Tsofen – together with its partners – now approached the government to introduce their vision, based on Nazareth’s success.
This vision was immediately recognized as beneficial for all stakeholders: Arab society, the government, the hi-tech industry (which is chronically short of qualified engineers), and for the sake of promoting a shared society through the workplace.
“WE ESTABLISHED an interdepartmental team with the Ministries of Social Equality (which houses the Authority for Economic Development of the Arab Sector), Economy, and Finance, as well as the Prime Minister’s Office (which had supported the development of Government Resolution 922),” Hirschmann said. “There followed thousands of man hours of meetings between Tsofen executives and our partners with the government stakeholders, as well as with the municipality of Kafr Qasim, which we now began to work with.”
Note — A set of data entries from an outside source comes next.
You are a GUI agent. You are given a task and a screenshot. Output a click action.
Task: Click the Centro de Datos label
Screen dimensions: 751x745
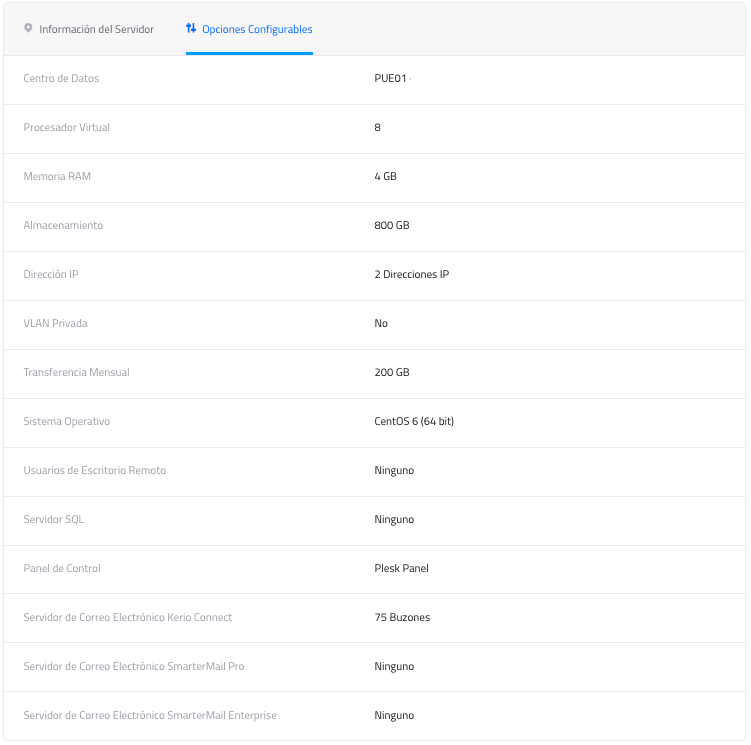click(x=61, y=78)
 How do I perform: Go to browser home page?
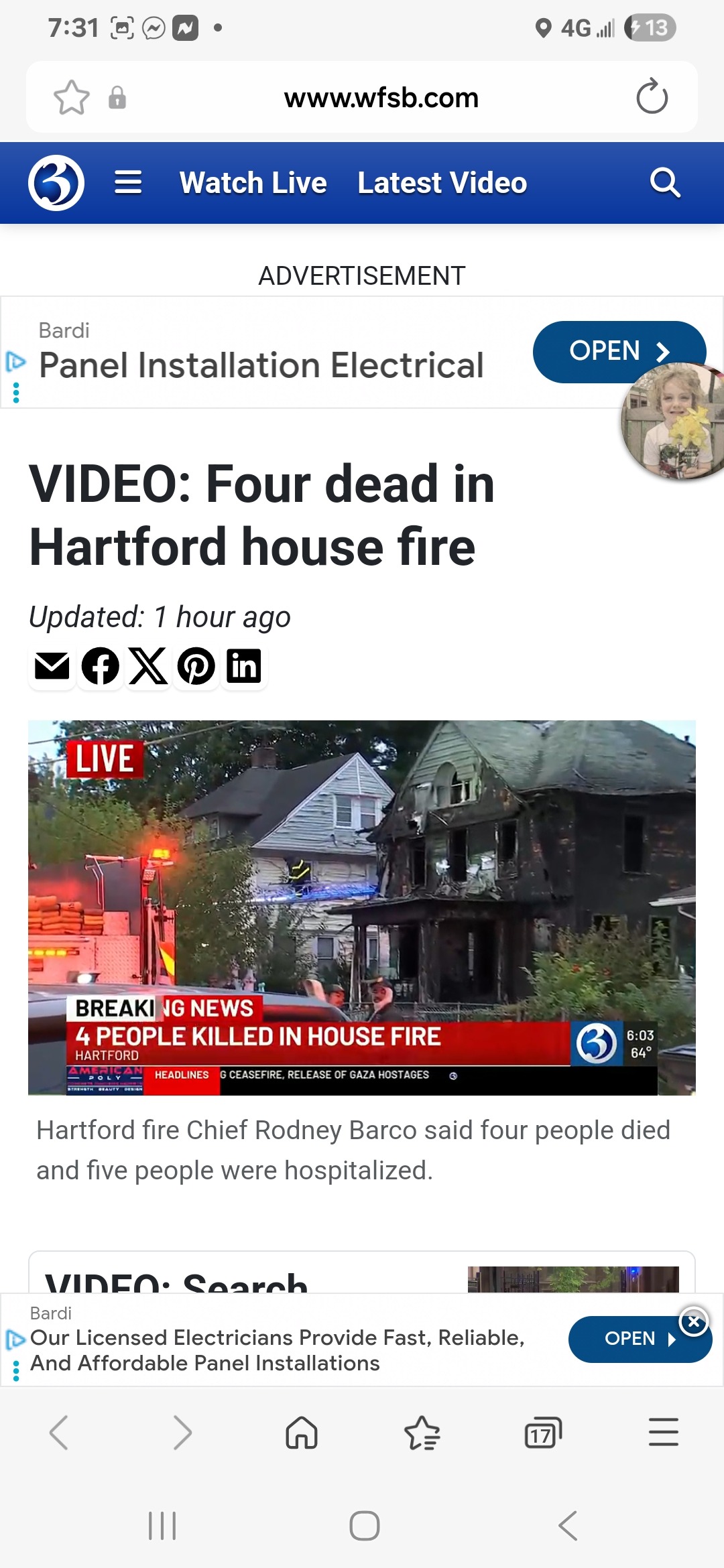click(302, 1433)
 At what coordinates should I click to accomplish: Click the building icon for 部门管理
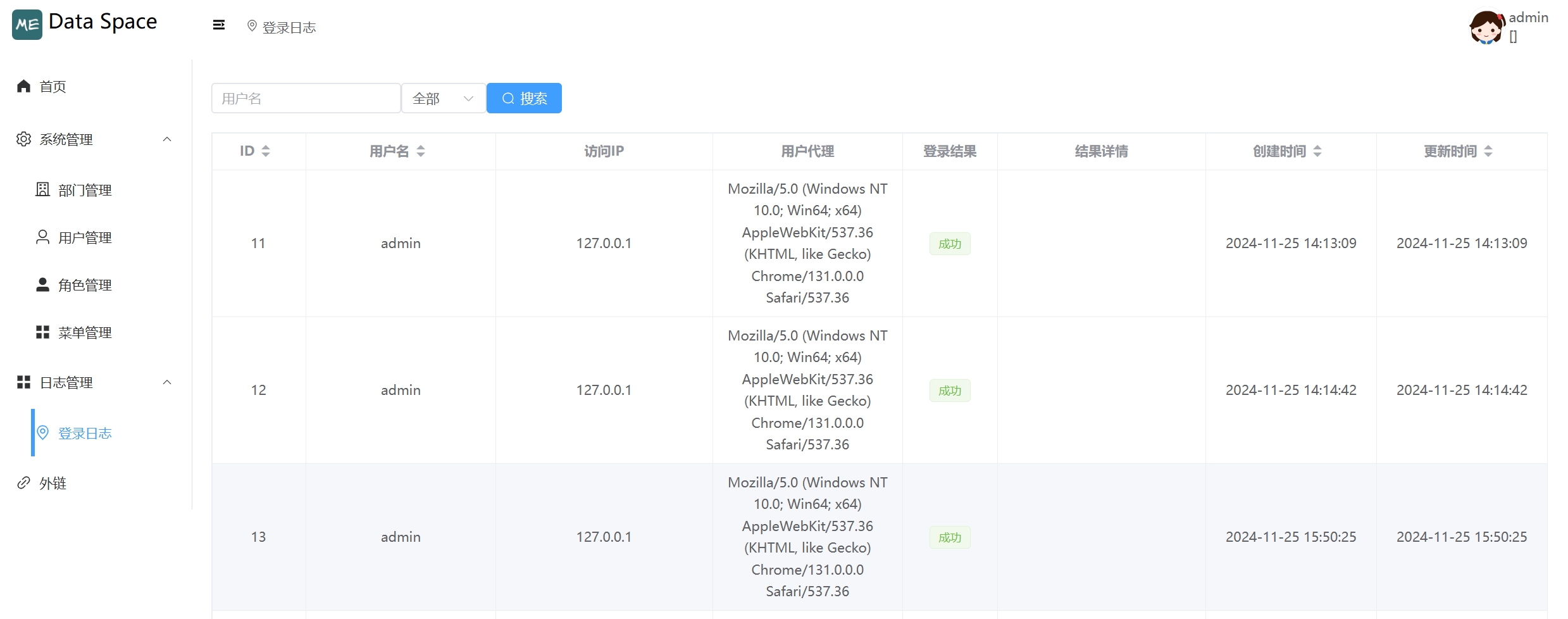(x=42, y=190)
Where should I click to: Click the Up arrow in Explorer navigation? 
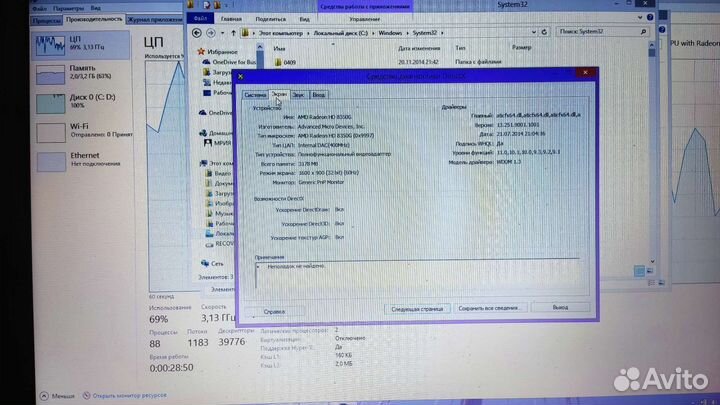[x=231, y=32]
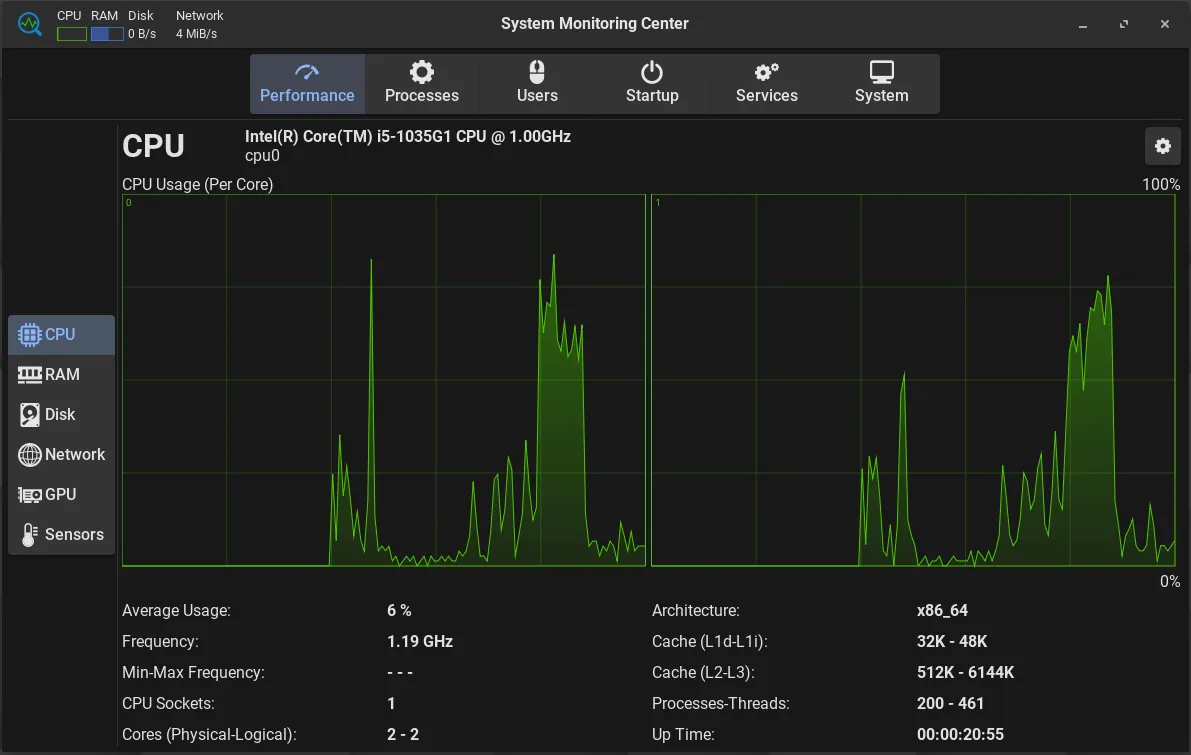Click the Disk speed indicator in header
The width and height of the screenshot is (1191, 755).
point(142,34)
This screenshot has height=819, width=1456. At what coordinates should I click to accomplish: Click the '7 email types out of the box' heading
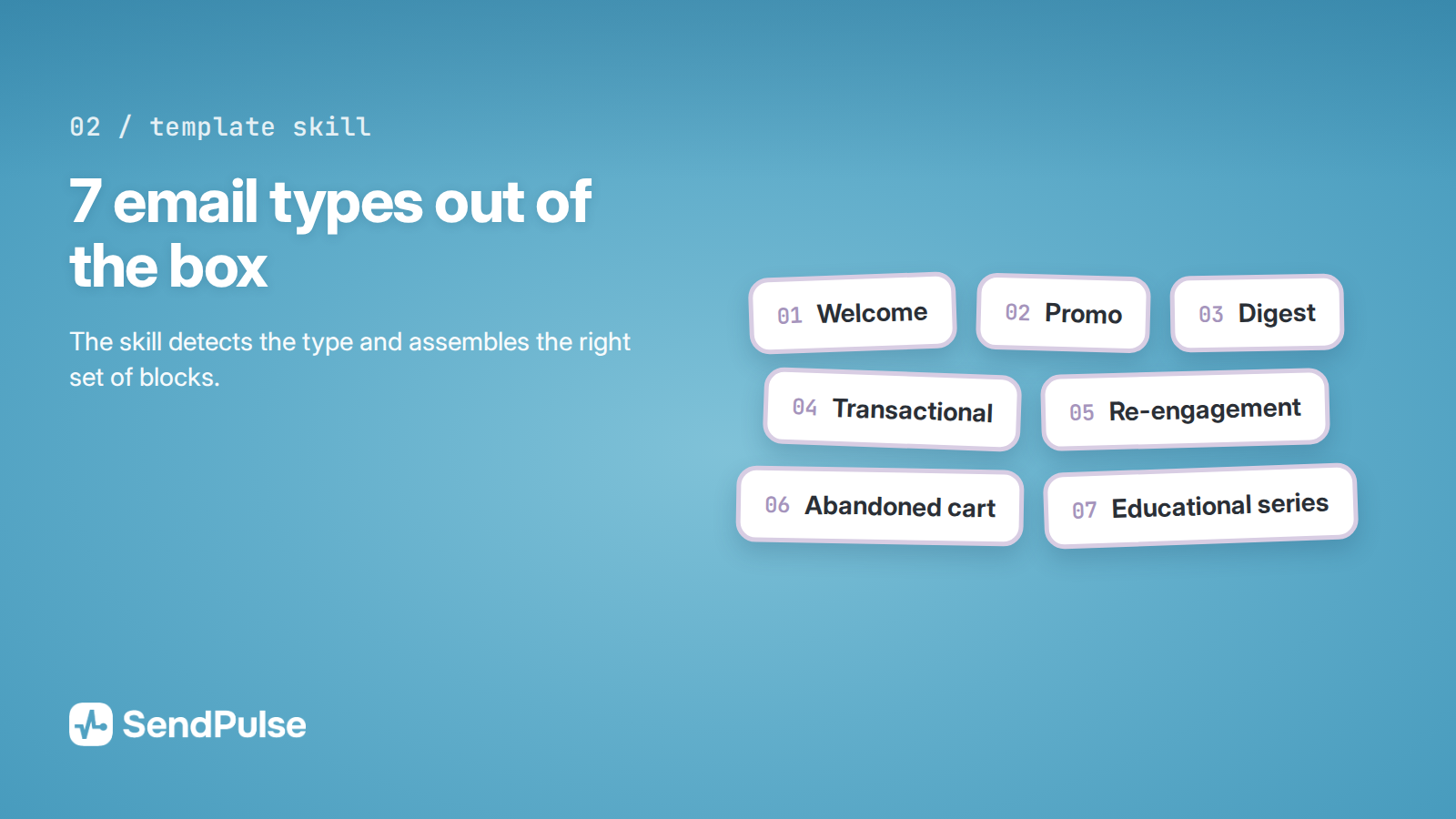pyautogui.click(x=330, y=234)
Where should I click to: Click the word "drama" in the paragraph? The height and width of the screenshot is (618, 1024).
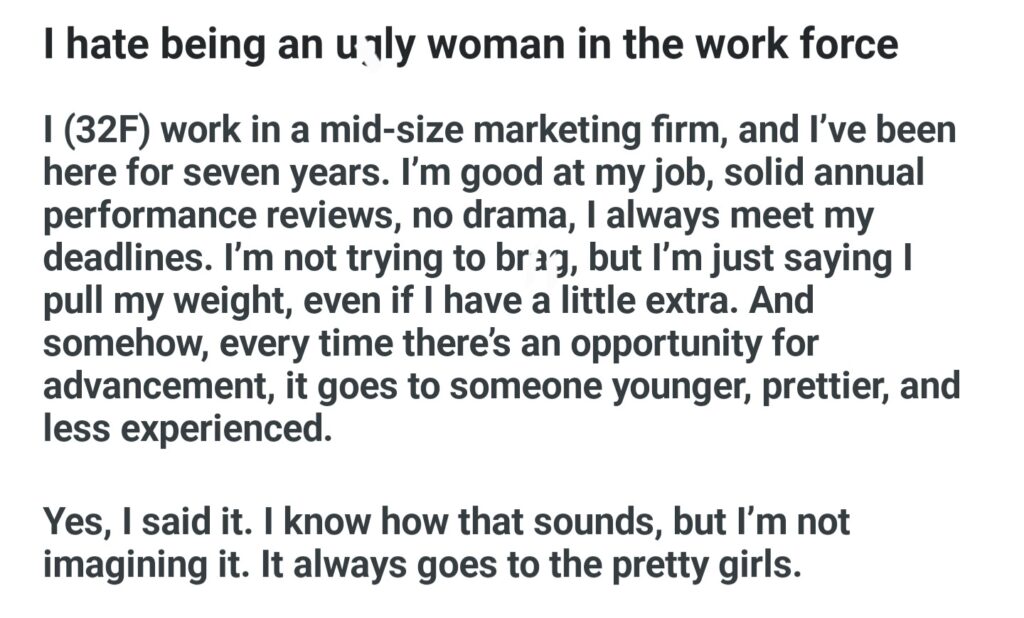[x=511, y=216]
Tsofen has in fact been in Kafr Qasim for several years. Efforts to get hi-tech businesses to relocate to Kafr Qasim repeatedly floundered due to the lack of suitable available office accommodation.
A “quick fix” resulted in the city allocating a 600 sq m office space in the center of the city in which they will relocate and run a small hi-tech center – jointly with the municipal economic development company of Kafr Qasim – where there will be space for start-ups and hi-tech offices, along with the Tsofen Accelerator and a Cisco Hub. At present they are housed in temporary accommodation while the space is remodeled.
Says Saadi, “Hi-tech is the future of Arab society. It is the lever for economic equality we are thirsting for. Civil and ethnic equality are not enough. If we want to reach a joint civil society we must also have the economic equality.”
“In the coming decade our top priority is bringing hi-tech companies to Arab cities – especially Nazareth and Kafr Qasim.
This will not only support economic development in Arab society, but also – through bringing Jewish professionals to work in Arab environments – contribute to creating a shared society in Israel,” Hirschmann concluded.